The non-immunogenic nature of efferocytosis of apoptotic cells is one of its key characteristics, and cholesterol homeostasis has a critical role in establishing this tolerance.[18, 22] PPARγ/δ are central players in the polarization of anti-inflammatory (‘M2') macrophages, and agonizts for both PPARγ and LXR have been shown to inhibit inflammatory responses.[18, 96] Conversely, PPARγ−/− and PPARδ−/− macrophages are defective in efferocytosis. The dual functions of PPARs and LXRs in both lipid apoptotic cell clearance and lipid homeostasis suggest the interconnectedness between efferocytosis and metabolism.

Despite all types of dying cells providing excess cholesterol for the engulfing cells, uptake of necrotic cells does not induce enhanced cholesterol efflux in the phagocytes, suggesting that engagement of ligands on apoptotic cells, not extra cholesterol, induces a 'prophylactic' cholesterol efflux from phagocytes.[97] Studies have shown that mere co-culture of macrophages with PtdSer liposomes can induce the cholesterol efflux, anti-inflammatory cytokine production, and suppression of pro-inflammatory genes.[93, 98] These data suggest that metabolic sensors, in conjunction with engagement of ‘eat-me' signals, such as PtdSer, contribute to the immunological tolerance associated with efferocytosis.
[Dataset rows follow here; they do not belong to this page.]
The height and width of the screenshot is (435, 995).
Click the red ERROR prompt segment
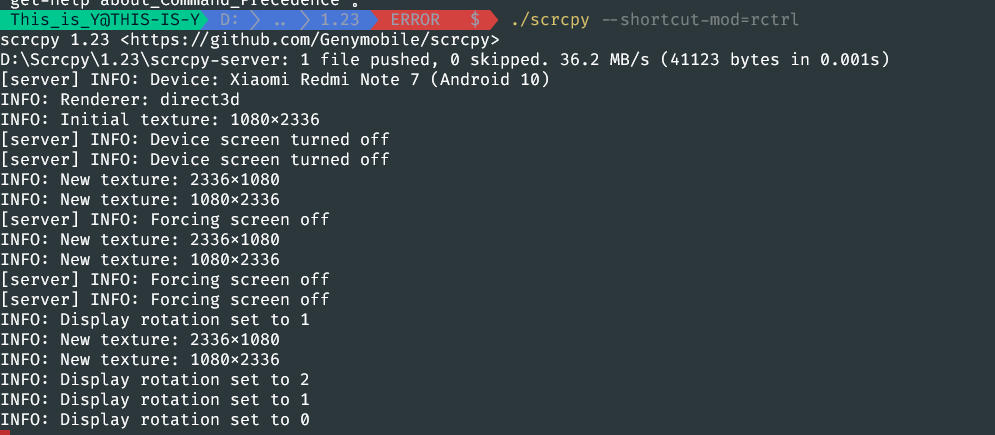(415, 20)
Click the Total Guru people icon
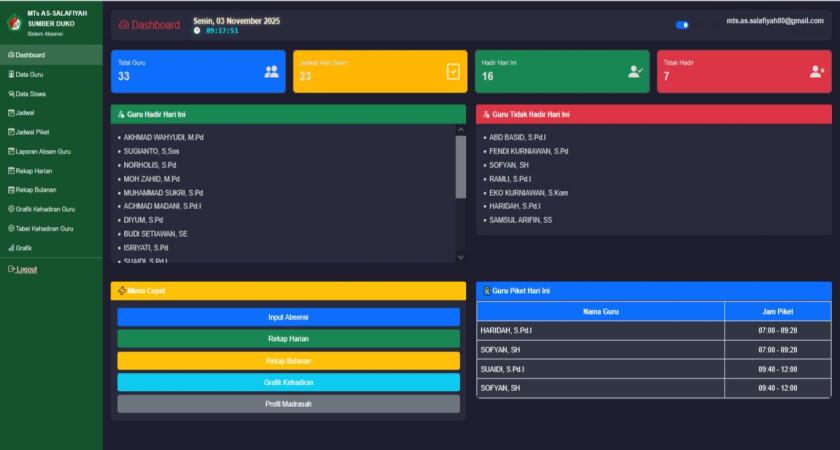This screenshot has height=450, width=840. click(x=271, y=71)
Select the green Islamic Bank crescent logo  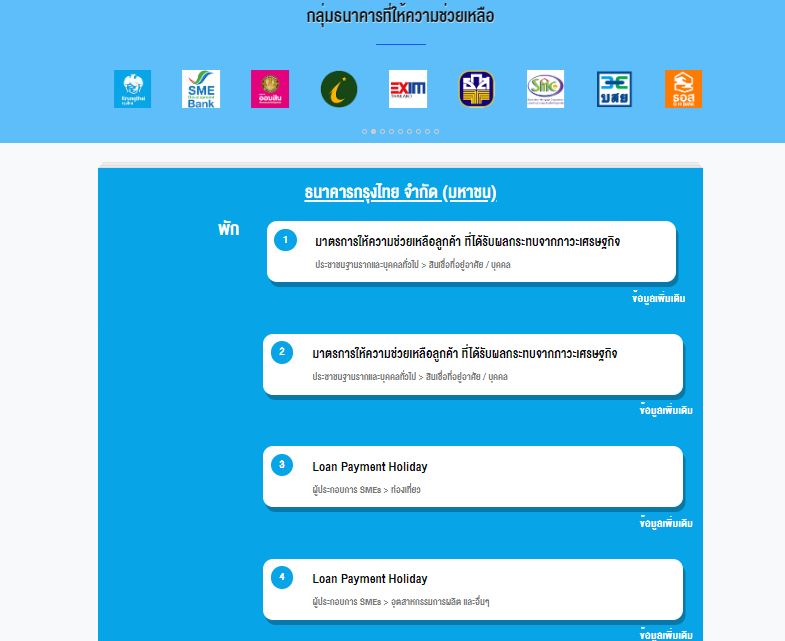point(339,89)
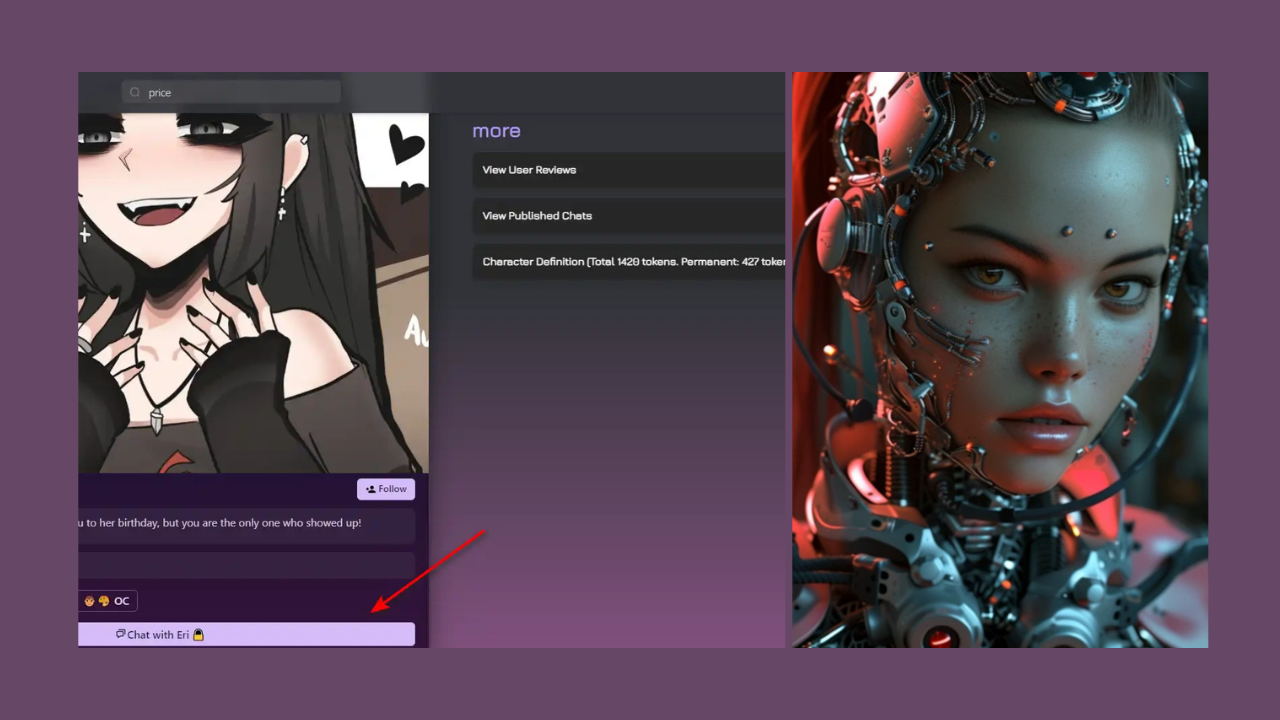
Task: Click the red arrow annotation
Action: (428, 571)
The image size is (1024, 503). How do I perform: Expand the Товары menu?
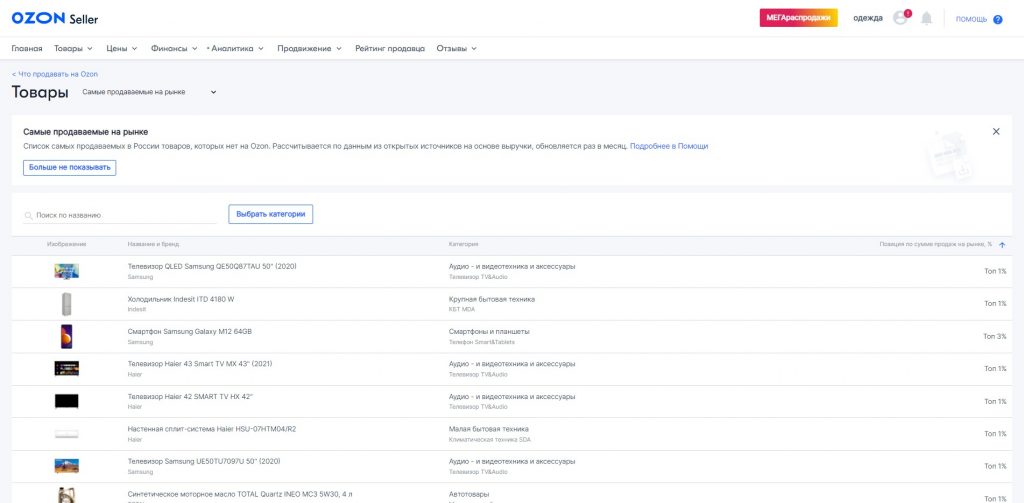click(73, 48)
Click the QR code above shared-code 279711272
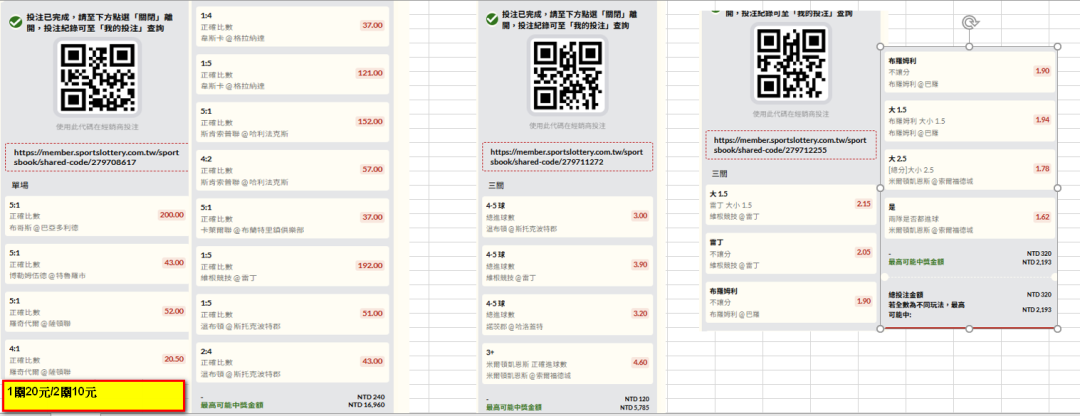 tap(567, 78)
Conclusions: Check Please!

Defects at multiple points in the efferocytosis pathway have been reported to result in unchecked inflammation or autoimmunity, and understanding the mechanisms by which dying cells are effectively cleared can pave the way for therapies that target these processes. Although many studies have examined inflammatory disorders in the context of defective attraction, recognition, and physical engulfment of dead cells, we now recognize that aberrant processing of dead cells, potentially via deviations in LAP, can also result in inflammation. Although systemic disorders, such as SLE, have been long linked to defects in dying cell clearance and the autophagy machinery, more definitive roles for these pathways in ‘localized' inflammatory diseases, such as ulcerative colitis, atherosclerosis, neurodegeneration, and rheumatoid arthritis should be described. Moreover, the intricate link between inflammation and cancer raises the question of what the role of efferocytosis is during tumor development, metastasis, and chemotherapy-mediated tumor clearance. Although clearance of dying cells is a common occurrence in healthy and diseased cells, recent studies describe the process of entosis, wherein living cells are engulfed by phagocytes. Although some entotic cells can escape from their engulfment unscathed, most are targeted for destruction by LAP.[76] Entosis events are common in human cancers, but their role remains unclear.[76] The mechanisms by which entosis occurs, and its similarity to efferocytosis, implies that the burden that lays before the phagocytic system is a daunting one.